Like Kovar, Henderson believes today’s near-retiree investors have caught onto the fact that they need more than just advice about asset accumulation—and they will vote with their feet when they feel their advisers aren’t meeting their needs. Some of the basic service-level expectations that are emerging, they suggest, include the provision of guidance about Social Security optimization, the ability to forecast and budget for health care expenses, and the development of estate/legacy plans. Advisers might not have to be complete experts in all these topics to be successful, but they must be able to navigate holistic planning discussions and effectively collaborate with the appropriate third-party providers.

“What does more effective retirement income advice look like?” Henderson asks. “In my view, a lot of it has to do with creating tax diversification—that is, making sure people aren’t just hitting retirement with all their money stocked away in a traditional 401(k) plan. For the vast majority of people, using both Roth-style accounts and traditional tax-sheltered savings will be important.”

Among the biggest issues Henderson sees in the marketplace today is the tendency of (unadvised) investors to use the required minimum distribution (RMD) age as the main proxy/input in deciding when to start drawing down their tax-advantaged savings. Retirees need to remember that every year they wait for the RMD age, the more quickly their tax-advantaged money will ultimately have to come out in the future, which means the annual distributions and the annual taxes are potentially going to be higher. Advisers and accountants should look at this dynamic very carefully and help people make the optimal decision for them.

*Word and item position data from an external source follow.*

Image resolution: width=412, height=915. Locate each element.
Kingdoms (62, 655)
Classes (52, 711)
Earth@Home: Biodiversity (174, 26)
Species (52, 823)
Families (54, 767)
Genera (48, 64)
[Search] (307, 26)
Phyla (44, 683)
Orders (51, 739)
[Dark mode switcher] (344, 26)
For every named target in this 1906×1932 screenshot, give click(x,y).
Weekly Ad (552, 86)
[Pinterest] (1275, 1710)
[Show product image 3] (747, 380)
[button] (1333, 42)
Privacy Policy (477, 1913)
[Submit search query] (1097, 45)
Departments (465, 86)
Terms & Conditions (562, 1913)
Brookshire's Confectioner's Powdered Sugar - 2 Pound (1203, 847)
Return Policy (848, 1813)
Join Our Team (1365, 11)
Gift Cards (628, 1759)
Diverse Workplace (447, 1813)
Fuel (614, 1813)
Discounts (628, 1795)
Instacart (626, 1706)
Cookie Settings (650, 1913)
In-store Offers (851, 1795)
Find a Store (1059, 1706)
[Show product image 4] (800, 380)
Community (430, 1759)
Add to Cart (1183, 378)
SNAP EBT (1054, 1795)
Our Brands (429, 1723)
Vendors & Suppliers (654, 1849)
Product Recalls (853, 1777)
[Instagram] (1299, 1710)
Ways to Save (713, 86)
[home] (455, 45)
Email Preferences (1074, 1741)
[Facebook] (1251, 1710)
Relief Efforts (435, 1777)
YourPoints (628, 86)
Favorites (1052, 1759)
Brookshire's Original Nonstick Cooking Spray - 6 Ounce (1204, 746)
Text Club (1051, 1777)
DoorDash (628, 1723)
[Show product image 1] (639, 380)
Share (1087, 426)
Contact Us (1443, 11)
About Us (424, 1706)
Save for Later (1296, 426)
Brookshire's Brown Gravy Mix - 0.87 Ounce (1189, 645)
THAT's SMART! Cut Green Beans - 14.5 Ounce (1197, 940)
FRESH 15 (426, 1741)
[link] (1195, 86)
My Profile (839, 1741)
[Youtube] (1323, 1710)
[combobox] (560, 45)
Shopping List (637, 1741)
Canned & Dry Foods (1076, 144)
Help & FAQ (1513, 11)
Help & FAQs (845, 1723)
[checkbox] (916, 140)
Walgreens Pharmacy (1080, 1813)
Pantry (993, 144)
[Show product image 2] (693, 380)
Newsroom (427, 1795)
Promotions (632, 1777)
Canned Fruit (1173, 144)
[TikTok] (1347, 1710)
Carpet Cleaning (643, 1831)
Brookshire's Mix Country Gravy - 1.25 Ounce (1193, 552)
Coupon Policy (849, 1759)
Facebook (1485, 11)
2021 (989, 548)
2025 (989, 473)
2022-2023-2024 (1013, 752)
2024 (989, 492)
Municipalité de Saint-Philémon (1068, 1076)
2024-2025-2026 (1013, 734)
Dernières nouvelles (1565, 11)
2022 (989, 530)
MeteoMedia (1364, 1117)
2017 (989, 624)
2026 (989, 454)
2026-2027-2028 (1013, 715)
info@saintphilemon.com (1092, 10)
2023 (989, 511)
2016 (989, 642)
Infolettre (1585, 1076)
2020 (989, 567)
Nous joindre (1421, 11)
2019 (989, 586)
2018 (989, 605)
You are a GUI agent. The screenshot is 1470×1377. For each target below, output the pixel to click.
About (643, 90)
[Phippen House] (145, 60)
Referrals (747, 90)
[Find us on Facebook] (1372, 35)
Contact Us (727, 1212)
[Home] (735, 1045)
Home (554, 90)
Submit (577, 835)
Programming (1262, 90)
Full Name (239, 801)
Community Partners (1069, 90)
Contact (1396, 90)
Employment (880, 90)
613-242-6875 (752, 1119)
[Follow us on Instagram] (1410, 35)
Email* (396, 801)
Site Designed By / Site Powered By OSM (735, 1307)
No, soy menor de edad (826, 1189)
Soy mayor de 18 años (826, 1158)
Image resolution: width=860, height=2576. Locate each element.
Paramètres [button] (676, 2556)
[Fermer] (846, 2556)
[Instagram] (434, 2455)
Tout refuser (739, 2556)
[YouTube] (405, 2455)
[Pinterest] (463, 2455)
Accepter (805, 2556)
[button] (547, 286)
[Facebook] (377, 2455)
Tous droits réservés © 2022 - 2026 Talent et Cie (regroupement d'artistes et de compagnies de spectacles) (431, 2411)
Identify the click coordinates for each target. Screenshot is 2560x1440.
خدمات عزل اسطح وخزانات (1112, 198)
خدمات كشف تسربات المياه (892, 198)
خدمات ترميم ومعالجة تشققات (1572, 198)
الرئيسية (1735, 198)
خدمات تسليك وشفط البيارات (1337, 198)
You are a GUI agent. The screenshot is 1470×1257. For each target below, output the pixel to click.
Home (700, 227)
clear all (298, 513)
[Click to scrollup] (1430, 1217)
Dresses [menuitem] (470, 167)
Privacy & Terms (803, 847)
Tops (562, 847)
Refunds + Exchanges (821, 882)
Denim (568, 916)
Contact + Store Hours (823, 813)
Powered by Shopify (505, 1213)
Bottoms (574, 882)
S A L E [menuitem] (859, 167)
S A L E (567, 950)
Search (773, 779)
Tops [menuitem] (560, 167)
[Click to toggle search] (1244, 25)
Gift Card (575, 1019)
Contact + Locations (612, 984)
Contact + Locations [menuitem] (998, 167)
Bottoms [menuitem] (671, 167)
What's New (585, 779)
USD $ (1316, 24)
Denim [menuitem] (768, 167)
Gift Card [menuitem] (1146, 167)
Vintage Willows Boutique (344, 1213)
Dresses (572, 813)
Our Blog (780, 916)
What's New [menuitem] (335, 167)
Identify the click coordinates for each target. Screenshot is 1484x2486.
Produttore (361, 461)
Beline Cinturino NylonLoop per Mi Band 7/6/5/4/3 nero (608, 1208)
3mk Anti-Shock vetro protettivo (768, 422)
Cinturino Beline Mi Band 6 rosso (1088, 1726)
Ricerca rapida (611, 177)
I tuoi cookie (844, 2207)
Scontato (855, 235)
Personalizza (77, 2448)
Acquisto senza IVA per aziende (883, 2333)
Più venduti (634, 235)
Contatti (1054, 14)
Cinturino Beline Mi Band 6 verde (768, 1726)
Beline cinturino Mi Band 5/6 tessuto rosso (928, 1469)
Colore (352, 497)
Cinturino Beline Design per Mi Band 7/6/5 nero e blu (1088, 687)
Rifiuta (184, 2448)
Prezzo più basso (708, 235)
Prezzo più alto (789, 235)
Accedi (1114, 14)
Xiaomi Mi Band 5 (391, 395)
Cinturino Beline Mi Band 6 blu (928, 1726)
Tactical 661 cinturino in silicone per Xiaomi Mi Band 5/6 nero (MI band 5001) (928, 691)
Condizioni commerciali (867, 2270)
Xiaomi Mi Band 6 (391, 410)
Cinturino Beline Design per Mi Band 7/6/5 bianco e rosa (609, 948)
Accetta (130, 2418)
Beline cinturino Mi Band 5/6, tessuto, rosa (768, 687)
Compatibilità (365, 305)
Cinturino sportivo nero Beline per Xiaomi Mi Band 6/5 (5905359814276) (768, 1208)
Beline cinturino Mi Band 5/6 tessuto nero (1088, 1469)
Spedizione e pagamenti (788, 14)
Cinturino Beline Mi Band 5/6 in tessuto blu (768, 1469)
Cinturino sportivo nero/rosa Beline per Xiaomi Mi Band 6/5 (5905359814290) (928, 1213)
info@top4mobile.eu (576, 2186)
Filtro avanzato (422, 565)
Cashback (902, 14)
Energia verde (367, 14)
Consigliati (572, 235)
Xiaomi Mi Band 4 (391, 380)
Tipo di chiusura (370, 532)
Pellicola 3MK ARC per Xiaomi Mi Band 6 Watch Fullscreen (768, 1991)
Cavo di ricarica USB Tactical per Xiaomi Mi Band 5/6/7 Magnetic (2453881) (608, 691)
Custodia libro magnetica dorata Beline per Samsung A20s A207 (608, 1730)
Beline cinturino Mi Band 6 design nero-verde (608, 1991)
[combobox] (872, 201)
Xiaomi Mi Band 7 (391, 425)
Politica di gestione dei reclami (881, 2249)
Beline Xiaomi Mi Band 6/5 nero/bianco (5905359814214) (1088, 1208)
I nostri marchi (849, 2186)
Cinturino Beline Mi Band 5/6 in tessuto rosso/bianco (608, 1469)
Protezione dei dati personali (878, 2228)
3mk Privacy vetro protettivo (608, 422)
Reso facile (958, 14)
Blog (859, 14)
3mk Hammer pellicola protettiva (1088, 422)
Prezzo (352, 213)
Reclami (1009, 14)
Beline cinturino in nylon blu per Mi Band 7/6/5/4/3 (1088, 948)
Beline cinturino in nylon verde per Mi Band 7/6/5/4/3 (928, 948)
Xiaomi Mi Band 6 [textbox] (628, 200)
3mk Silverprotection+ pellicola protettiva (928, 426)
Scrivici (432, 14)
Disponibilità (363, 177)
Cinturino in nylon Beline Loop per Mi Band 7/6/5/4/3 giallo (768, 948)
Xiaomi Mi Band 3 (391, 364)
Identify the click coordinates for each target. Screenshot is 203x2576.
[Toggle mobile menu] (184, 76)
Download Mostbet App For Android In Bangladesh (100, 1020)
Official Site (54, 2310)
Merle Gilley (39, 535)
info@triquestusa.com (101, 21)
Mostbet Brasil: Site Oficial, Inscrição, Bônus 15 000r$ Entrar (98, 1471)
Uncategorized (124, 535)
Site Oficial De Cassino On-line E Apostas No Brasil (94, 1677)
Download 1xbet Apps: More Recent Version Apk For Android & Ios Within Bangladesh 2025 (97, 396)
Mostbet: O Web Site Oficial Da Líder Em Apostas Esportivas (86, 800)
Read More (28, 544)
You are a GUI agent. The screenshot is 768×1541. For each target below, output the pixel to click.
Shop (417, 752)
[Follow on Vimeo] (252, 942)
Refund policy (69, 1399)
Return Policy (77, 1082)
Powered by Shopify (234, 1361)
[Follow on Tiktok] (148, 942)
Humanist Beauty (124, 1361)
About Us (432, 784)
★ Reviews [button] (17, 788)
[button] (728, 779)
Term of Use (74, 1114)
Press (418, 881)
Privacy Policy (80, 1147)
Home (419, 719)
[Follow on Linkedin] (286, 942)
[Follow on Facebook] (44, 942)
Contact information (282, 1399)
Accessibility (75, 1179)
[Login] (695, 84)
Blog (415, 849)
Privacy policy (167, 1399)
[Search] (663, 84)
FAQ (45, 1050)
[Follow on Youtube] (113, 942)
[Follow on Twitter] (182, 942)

Henderson notes that many of his clients ultimately choose—thanks to his suggestions—to enact small-but-regular conversions of tax-sheltered assets into after-tax Roth accounts. Sometimes this strategy may result in a person paying more income tax in a given year than they otherwise would have, but in the long run, the strategy proves more effective than simply deferring taxes as long as possible.

Beyond the importance of tax planning, Henderson and Kovar preach the central importance of helping people actually envision what they want their life in retirement to look like. As Kovar explains, many retirees report feeling lost and purposeless shortly after they leave work.

“Without the purpose that work brings, they begin to wonder who they are, and what they should do,” he says. “However, with good planning and some intentionality, retirement can be a person’s next greatest adventure.”